Korkaklık yani “Havf” aynı zamanda bilmek ve fark etmek anlamındadır. “…Fenalık ve geçimsizliklerinden korktuğunuz kadınlara gelince…”(Nisa:34) buyrulur. Ayette geçen “havf-korku” aynı zamanda fark etme ve bilme manasındadır. Yani ayeti kerimede havf bu yönüyle “geçimsiz olduğunu fark ettiğiniz, öğrendiğiniz kadınlar” anlamına gelmiş oluyor. Yoksa bir erkeğin kadından korkması bu manada daha düşük bir ihtimaldir. Buradan şuraya geliyoruz demek ki korku fark ettirir. Endişe, duyarlılık oluşturur. Buna karşılık cesaret fark etmeyi engelleyebilir, bilgi yönünün ihmal edilmesine yol açabilir.

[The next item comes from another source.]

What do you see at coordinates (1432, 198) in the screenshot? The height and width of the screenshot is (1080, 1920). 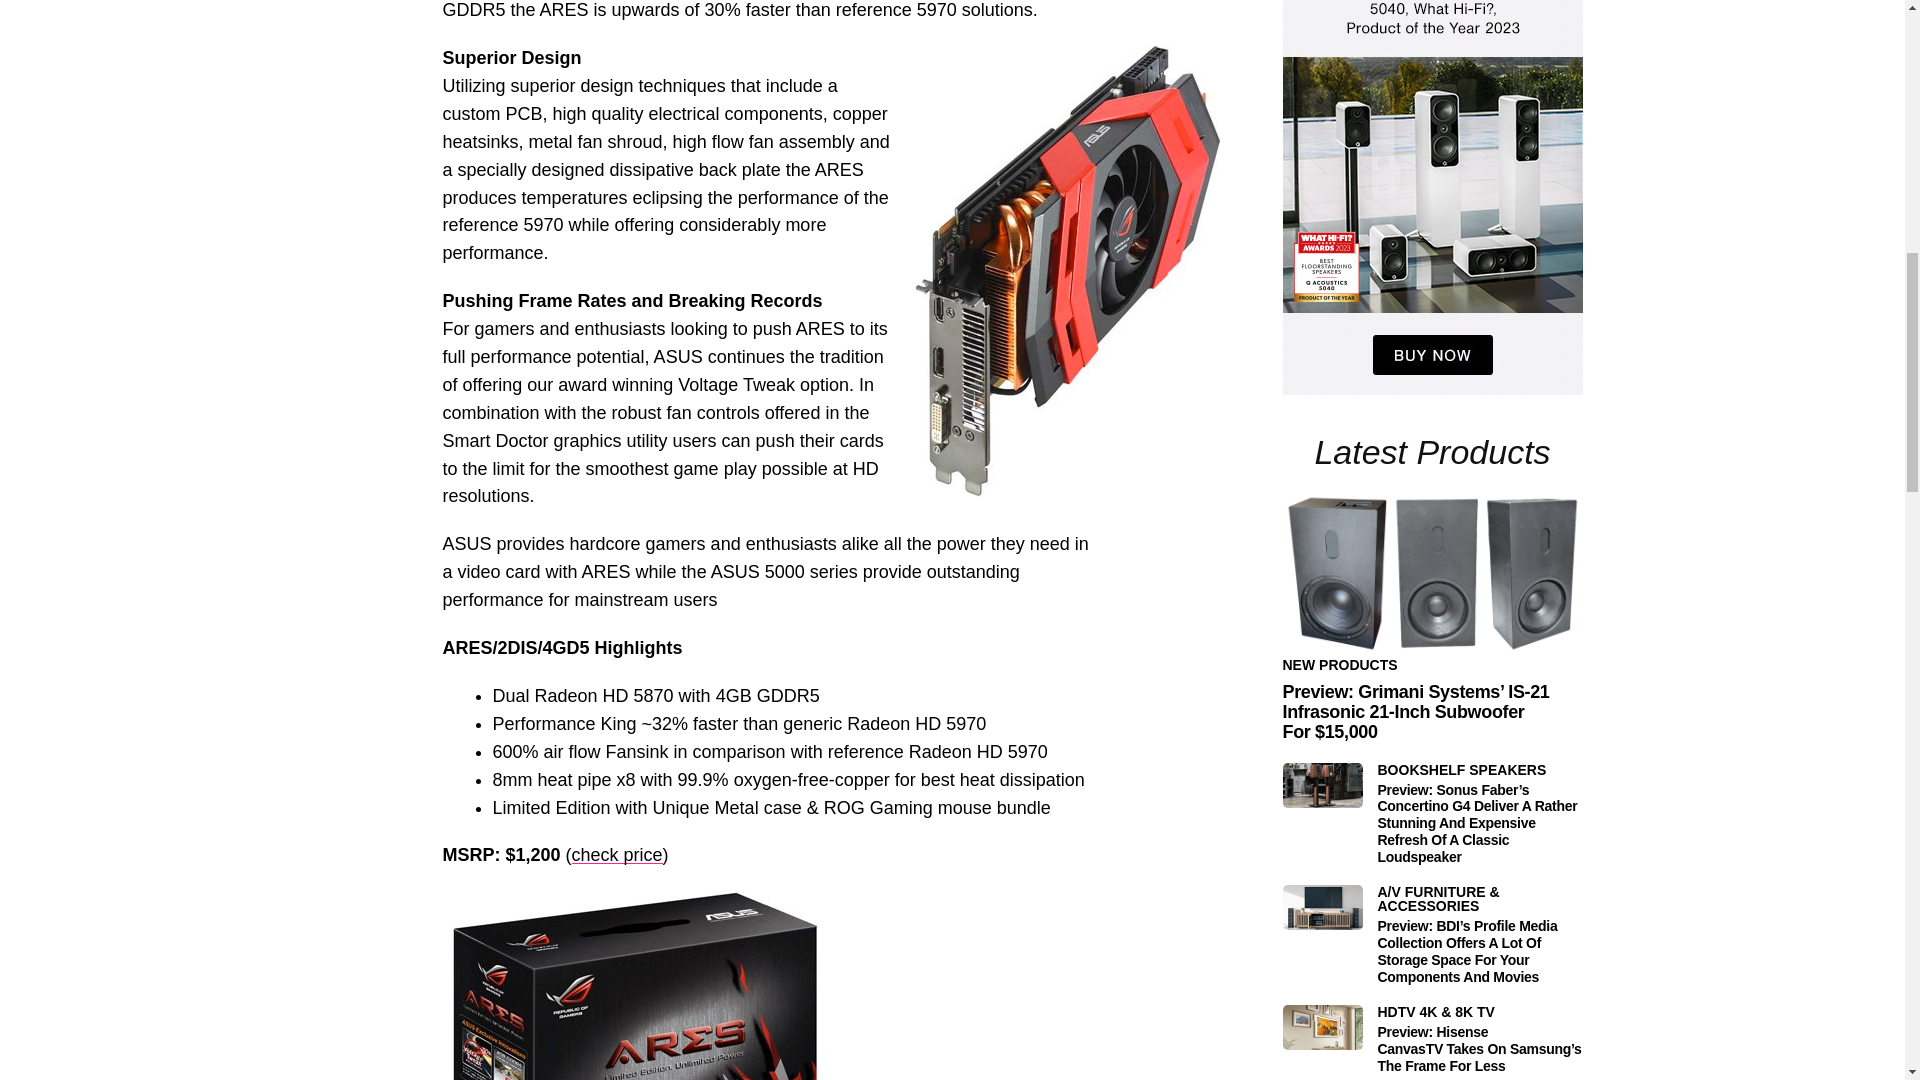 I see `3rd party ad content` at bounding box center [1432, 198].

“Onlar kazandıkları şeylerle cesaret kazanıp helak olmuşlardır”(En`am:70) ayeti de cesaretin olumsuz bir yönüne dikkati çekiyor. Çünkü cesaret bazen cürete cüret de vurdumduymazlığa yol açabiliyor. Bu nedenle korkusuzluğun olumsuz bazı yönlerine dikkat etmek gerekir.

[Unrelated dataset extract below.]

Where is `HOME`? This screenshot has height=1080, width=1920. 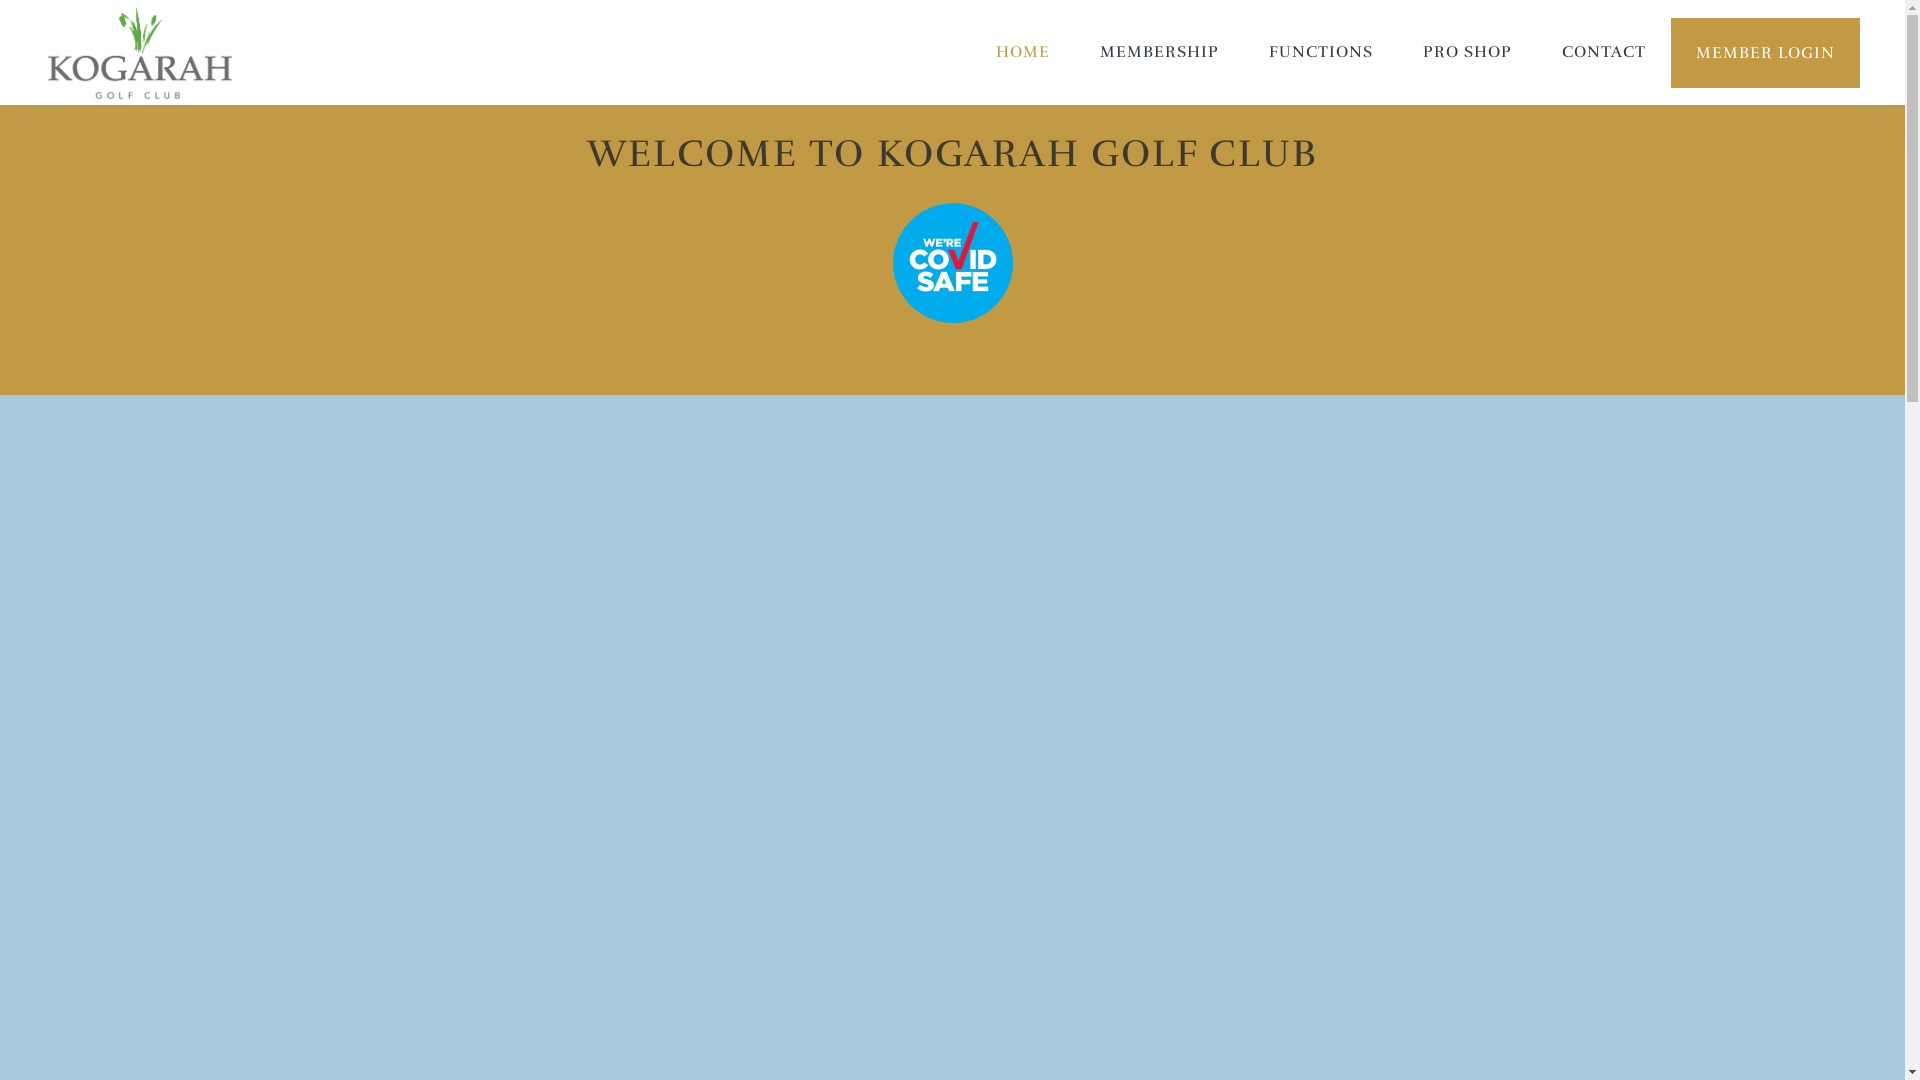
HOME is located at coordinates (1023, 52).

İsrail oğulları işgal ettikleri topraklarda cesaretleriyle kalıyor değiller. Başta Filistinliler olmak üzere Müslümanların onların üzerinde çok büyük bir heybeti vardır. Ama korku, onlara bazı avantajlar sağlamış, bunu dengeleyecek araçları geliştirmeye sevk etmiştir. Müslümanların cesareti, korkunun geliştirdiği tedbirleri hafife almamalıdır. “Kadının fendi erkeği yendi” diye bir söz vardır. Eğer erkek kadına karşı hep cesur davranır ondaki ahvali bilgisiyle fark etmezse kadın onu yenebilir. Bunun gibi bazen korkunun fendi cesareti yenmesin.

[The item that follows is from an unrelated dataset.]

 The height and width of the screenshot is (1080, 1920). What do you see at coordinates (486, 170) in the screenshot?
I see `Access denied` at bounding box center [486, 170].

Cesaretin korkudan korkması gerekir bazen. Bugün Müslümanların genel hali budur. Müslümanlar çok; ama çok cesurlar. Kahramandırlar. Bunun yanında da kısa ömürlerine bakmadan zekâyı da geliştirmeleri gerekir. Hayat sevinçleri güçlü olması gerekir ki dünyayı üretim yapmaya, hayatı işlemeye değer bulsunlar. Yeni şeyler icat edebilsinler. Bu bir paradoks değildir. O zaman da dünyevileşiriz, endişesini de dikkate alarak orta bir yol bulmak mümkündür. Yoksa sırf cesaret tek başına ne kadar iş görür bunu da düşünmek gerekir.